“Value-based purchasing is built on the premise that audit providers feeding them back information on their performance has been not sufficient,” says Ateev Mehrotra, MD, MPH, associate professor of healthcare policy and medicine at Harvard Medical School and a hospitalist at Beth Israel Deaconess Medical Center. In theory, if a physician were told he or she had performed poorly on a particular measure there would be a reaction and change, but he admits this is not supported by the evidence. For some reason, “audit and feedback” does not make too much of a difference with providers.
Arthur Vercillo, MD, FACS, regional president, Excellus Blue Cross Blue Shield, does not agree that providers were not influenced when presented with value-based practice data. He believes that although they initially resist changing how they practice, “When you look at the behavior later it does change.”
According to Francois de Brantes, MS, MBA, executive director of the Healthcare Incentives Improvement Institute, providing appropriate feedback to providers is now no longer a luxury but a necessity.

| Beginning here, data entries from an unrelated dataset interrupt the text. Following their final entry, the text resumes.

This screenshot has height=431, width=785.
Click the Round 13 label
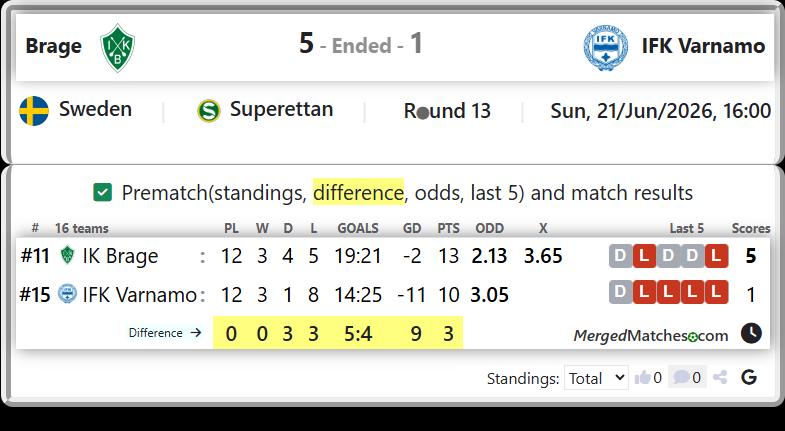coord(447,111)
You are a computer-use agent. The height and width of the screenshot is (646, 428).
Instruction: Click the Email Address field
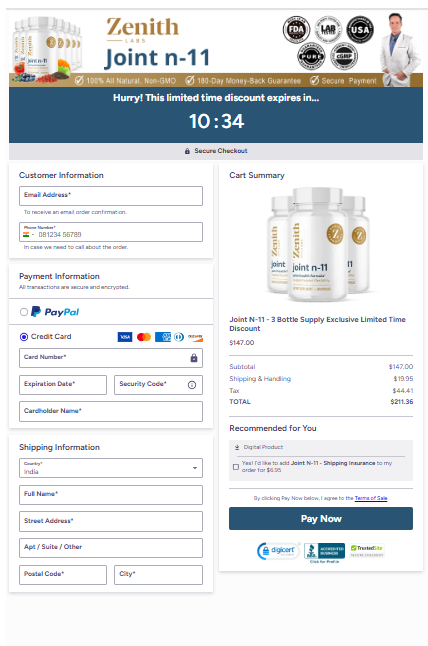tap(111, 196)
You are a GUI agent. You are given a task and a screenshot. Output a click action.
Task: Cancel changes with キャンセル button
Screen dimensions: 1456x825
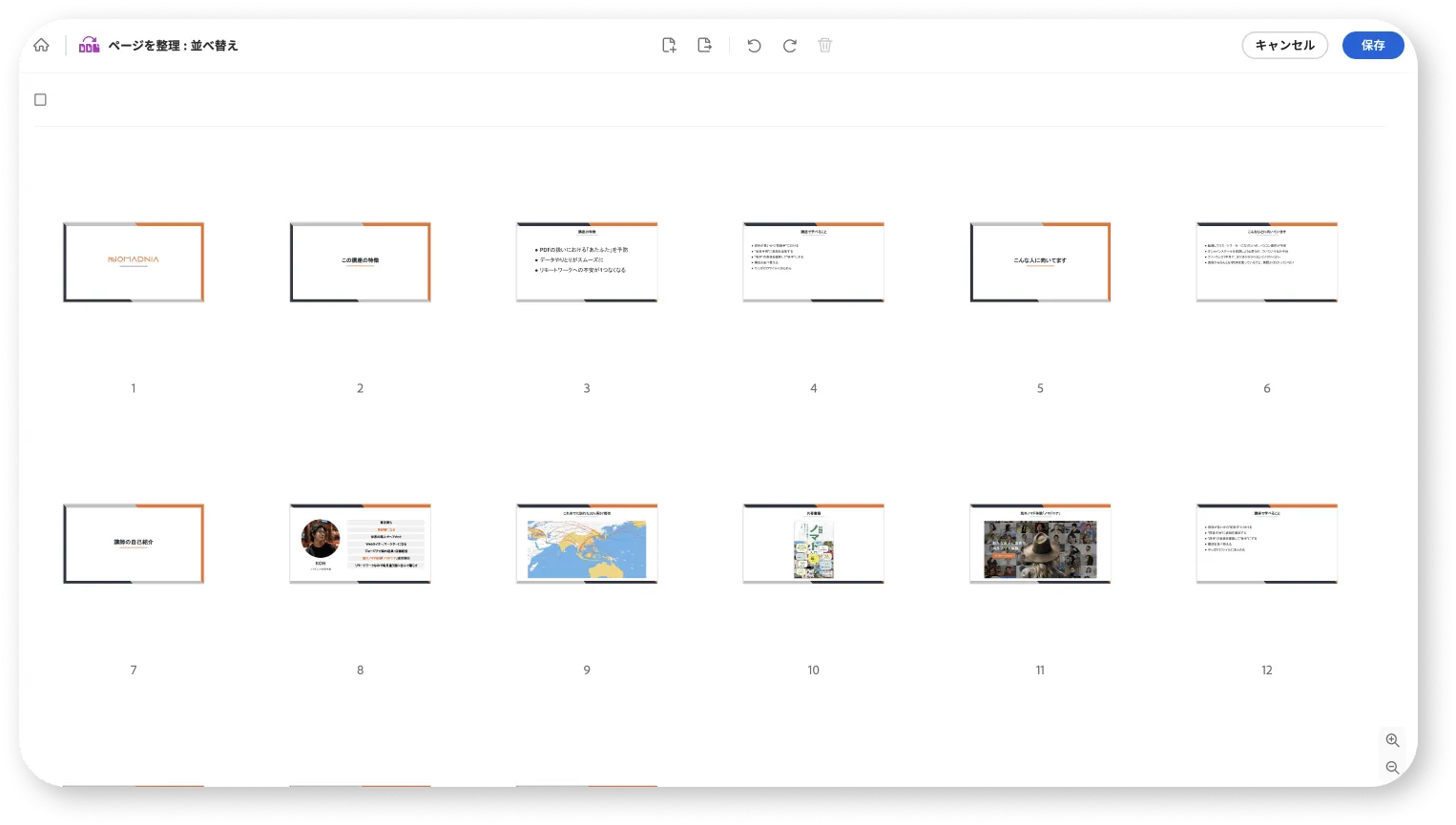(x=1284, y=45)
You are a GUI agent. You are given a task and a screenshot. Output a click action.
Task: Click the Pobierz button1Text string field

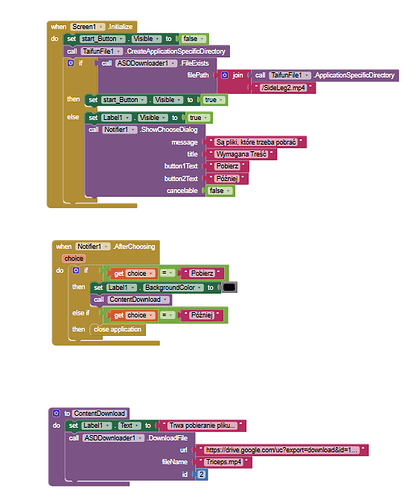227,166
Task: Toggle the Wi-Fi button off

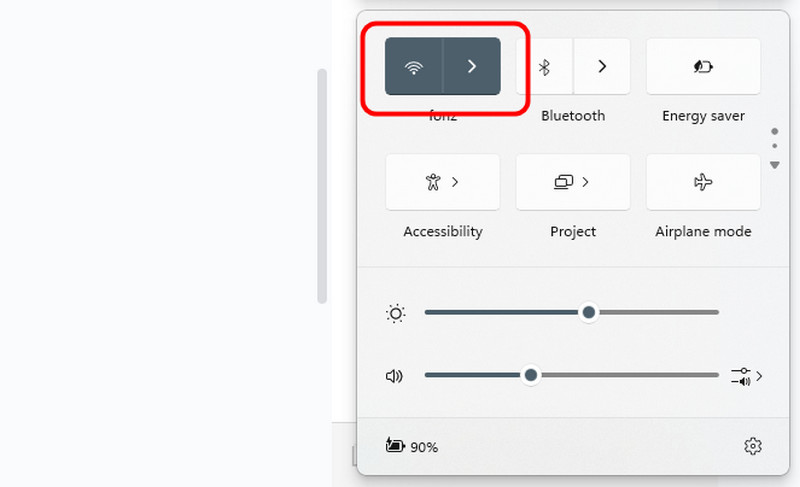Action: 413,66

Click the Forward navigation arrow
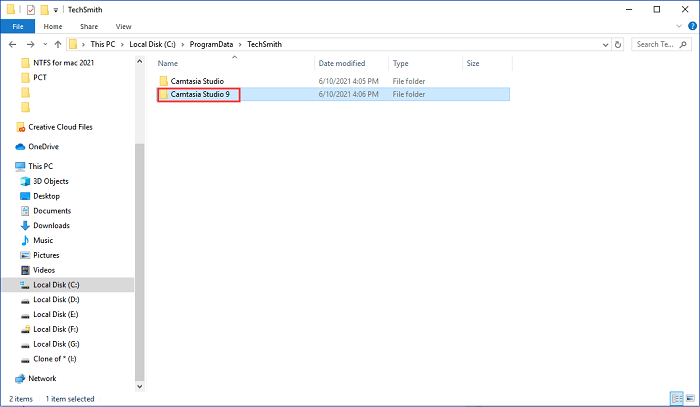pos(30,44)
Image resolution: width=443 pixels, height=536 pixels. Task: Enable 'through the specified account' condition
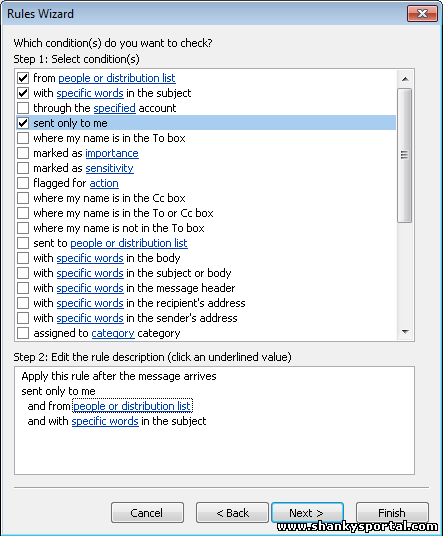click(x=23, y=108)
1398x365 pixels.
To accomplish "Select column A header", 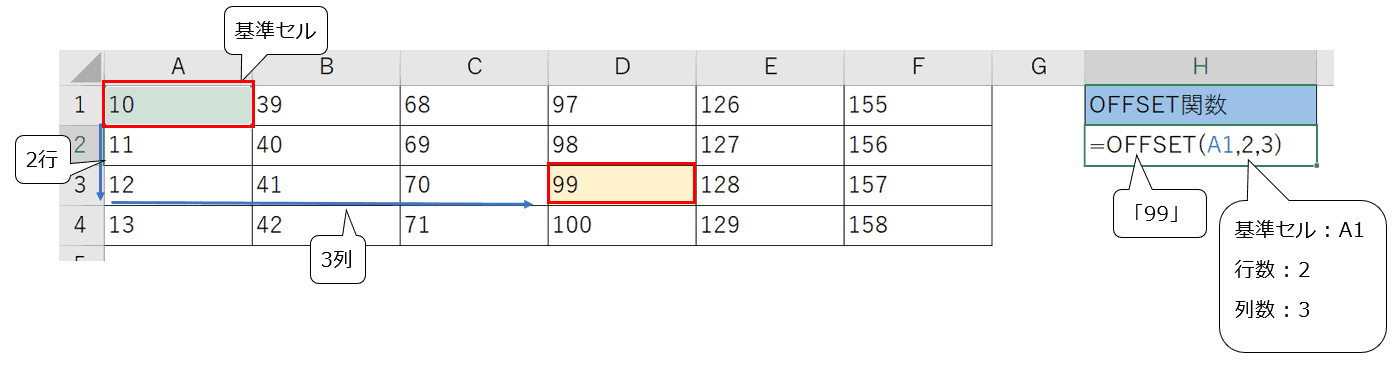I will pyautogui.click(x=178, y=67).
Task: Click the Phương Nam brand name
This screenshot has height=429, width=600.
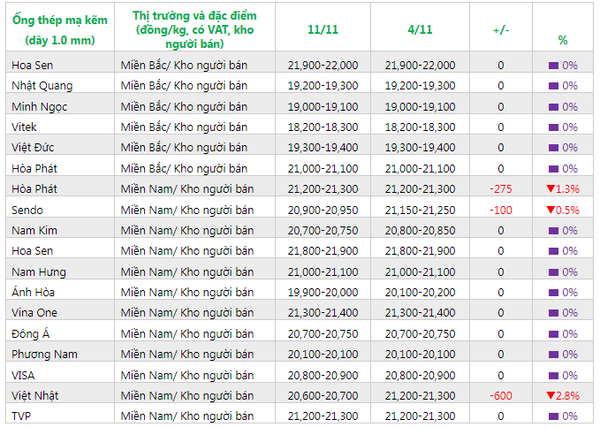Action: (41, 354)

He cites the example of a group of orthopedic surgeons who were shown their performance data as part of a value-based purchasing program—their basic takeaway was, “All those non—evidence-based things that we knew we shouldn’t do, we finally have a reason not to do.” Mr de Brantes added that many payers have driven incentives against professionalism for decades, “and they are beginning to realize that it may not be a good idea.”